あなたは天下のピン獣大使ステファニーでしょう?
騙されてるんじゃないの? などと愚かな発言をするババアに「おばかさん」をくれてやりなさい!

「とにかくバカな仕事は辞めて故郷へ帰ってきなさい」
母が強制ではない口調で言った。
「恵子おばさんがいい仕事紹介してくれるって。介護施設の……」
「おば」かさん……
「おば?」
「……おばさんによろしく言っといて」

敗北者の気分でトイレに行った。

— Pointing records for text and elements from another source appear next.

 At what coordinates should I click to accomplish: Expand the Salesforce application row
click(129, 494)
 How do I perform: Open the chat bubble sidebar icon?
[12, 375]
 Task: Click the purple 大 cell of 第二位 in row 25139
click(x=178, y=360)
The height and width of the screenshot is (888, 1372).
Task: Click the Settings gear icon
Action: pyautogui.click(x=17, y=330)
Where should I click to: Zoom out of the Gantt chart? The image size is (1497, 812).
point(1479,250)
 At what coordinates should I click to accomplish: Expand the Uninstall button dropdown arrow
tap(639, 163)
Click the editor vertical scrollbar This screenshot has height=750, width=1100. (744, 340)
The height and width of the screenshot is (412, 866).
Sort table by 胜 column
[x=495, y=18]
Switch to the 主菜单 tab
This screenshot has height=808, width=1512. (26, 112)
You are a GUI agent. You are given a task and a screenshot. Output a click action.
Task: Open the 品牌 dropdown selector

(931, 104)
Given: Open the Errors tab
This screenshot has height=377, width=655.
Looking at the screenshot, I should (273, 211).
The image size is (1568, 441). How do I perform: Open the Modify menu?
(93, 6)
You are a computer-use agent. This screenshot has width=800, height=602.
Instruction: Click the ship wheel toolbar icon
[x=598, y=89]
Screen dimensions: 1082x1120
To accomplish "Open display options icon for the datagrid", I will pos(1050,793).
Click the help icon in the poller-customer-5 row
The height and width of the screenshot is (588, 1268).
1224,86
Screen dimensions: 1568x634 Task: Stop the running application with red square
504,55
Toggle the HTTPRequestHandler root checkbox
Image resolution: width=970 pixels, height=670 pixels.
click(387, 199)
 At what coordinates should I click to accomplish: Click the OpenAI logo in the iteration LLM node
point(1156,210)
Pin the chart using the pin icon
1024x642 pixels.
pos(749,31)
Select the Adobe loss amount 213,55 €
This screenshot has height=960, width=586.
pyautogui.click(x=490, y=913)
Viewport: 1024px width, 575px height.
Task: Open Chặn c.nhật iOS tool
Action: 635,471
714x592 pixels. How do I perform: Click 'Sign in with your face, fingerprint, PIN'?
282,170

出てすぐの壁にポスターを目にした。
映画のオーディション? 新世代のアイドル募集? あぁ、私のことね。
溜め息をつきながら、私はほぼ無意識にそれに応募していた。
【RPN】文堂珈琲館part1
344 :ピン獣大使ステファニー[sage]:2018/04/05(木) 02:40:24.04 ID:Q6lqpHmj
【名前】・山下 美智子
【国籍】・日本
【年齢】・31
【身長、体重、スリーサイズ】
・169、65、B92(E)、W63、89
【趣味】・読書
【特技】・鞭
【自分を動物にたとえると?】
・ピン獣

【一言アピール】
・おばかさん
【RPN】文堂珈琲館part1
346 :ピン獣大使ステファニー[sage]:2018/04/05(木) 13:35:28.03 ID:Q6lqpHmj
あ。なんかあの橋本カンナにそっくりな子……、最近テレビで見た覚えがある。
あの子も応募するのね。私かあの子のどちらかが輝きそうだわ……

母と祖母は先に帰って行った。私は一人でいつものようにこれから2時間かけて漫画を読みながらクリームソーダを飲む。

祖母からいつものようにLINEが入ってきた。